■ GIVEN INSTRUCTION
Which lines in the entries below contain the word "should" with its case matched exactly? Locate each one and copy it out.

·····

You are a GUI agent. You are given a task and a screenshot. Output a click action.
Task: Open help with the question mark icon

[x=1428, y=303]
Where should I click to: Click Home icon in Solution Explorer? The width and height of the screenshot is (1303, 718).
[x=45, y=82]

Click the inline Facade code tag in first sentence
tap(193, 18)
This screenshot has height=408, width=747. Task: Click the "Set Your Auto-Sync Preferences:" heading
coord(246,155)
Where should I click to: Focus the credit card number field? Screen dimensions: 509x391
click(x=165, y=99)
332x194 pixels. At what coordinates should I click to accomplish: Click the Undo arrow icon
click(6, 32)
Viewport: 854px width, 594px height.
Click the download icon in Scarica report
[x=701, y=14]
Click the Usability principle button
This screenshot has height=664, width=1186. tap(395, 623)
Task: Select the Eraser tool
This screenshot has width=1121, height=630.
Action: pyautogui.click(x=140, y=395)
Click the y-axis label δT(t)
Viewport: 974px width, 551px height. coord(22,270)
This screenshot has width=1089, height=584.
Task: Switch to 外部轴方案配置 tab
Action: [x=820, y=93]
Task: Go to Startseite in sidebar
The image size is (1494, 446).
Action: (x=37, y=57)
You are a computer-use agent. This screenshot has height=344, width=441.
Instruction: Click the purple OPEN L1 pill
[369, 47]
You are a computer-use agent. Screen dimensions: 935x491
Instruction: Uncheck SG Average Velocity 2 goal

·····

■ ANSWER BELOW
Where should I click to: Click Home icon in Solution Explorer? The width and height of the screenshot is (1303, 718).
Where should I click to: Focus the credit card number field? Screen dimensions: 509x391
332x194 pixels. At what coordinates should I click to accomplish: Click the Undo arrow icon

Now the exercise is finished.